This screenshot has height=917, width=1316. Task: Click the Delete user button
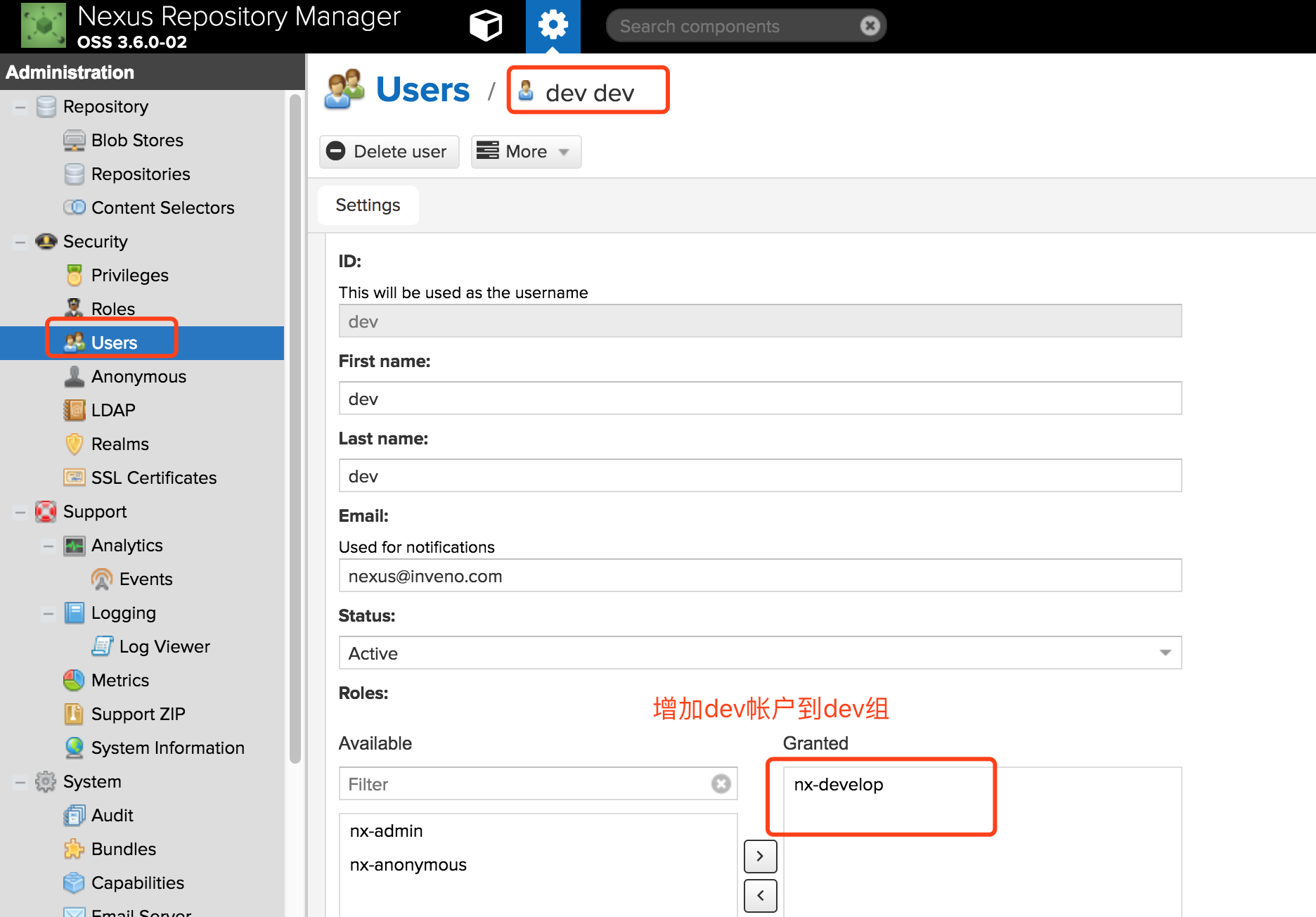389,151
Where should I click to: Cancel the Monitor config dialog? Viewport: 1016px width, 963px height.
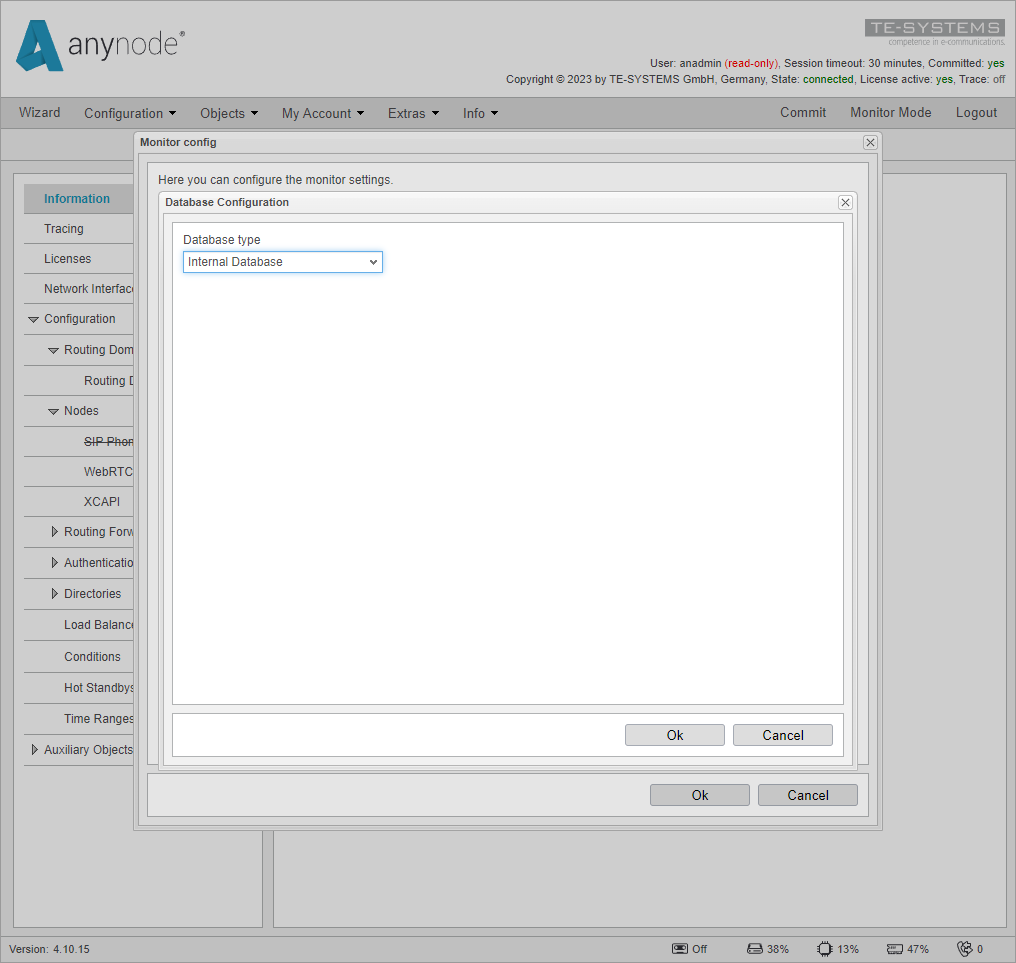tap(807, 794)
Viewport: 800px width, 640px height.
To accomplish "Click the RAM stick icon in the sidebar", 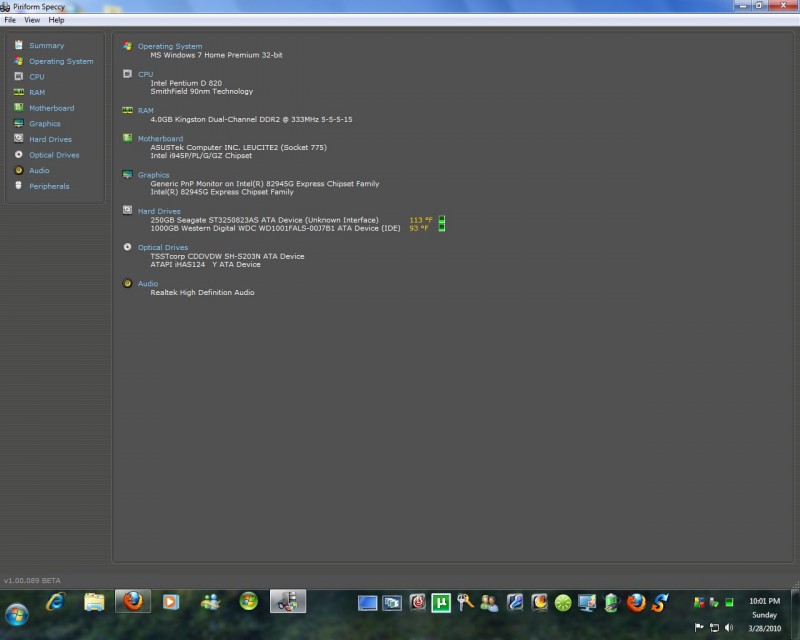I will [x=19, y=92].
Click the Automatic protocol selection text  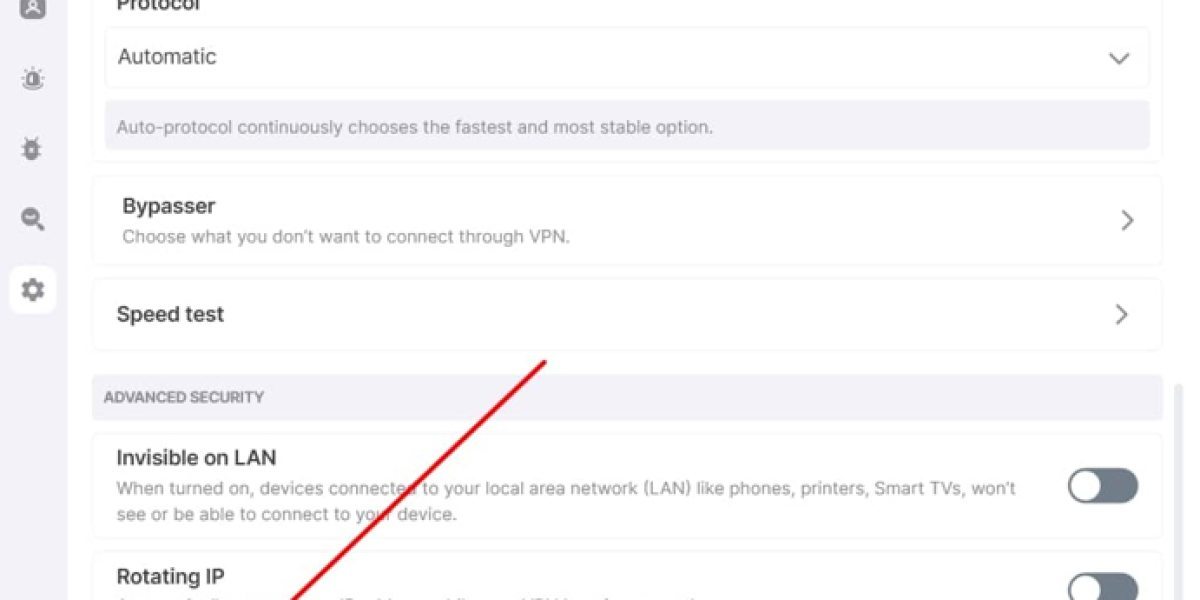(167, 57)
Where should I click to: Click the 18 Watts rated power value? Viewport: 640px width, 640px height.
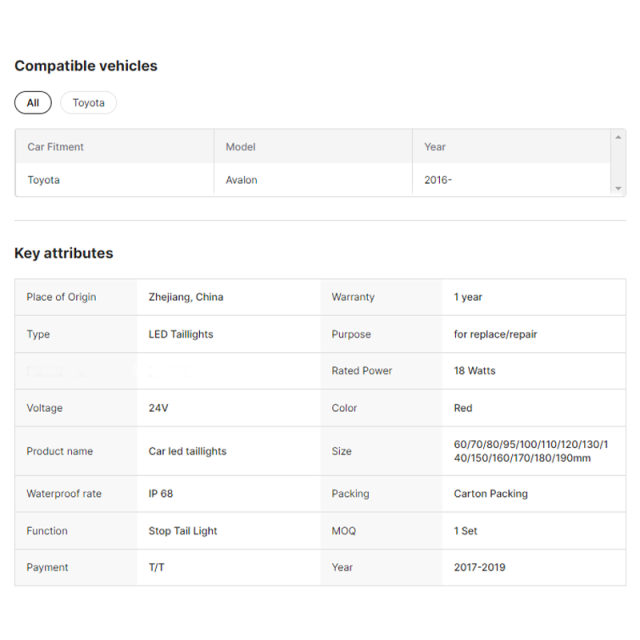click(475, 371)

++++++

§ What is needed: Having located the line with "Where should I click to: Click", copy it exactly along with every later line through the end of the listing above, but omit the pictures.

§ Answer box:
Where should I click to: Click the 18 Watts rated power value? Viewport: 640px width, 640px height.
click(475, 371)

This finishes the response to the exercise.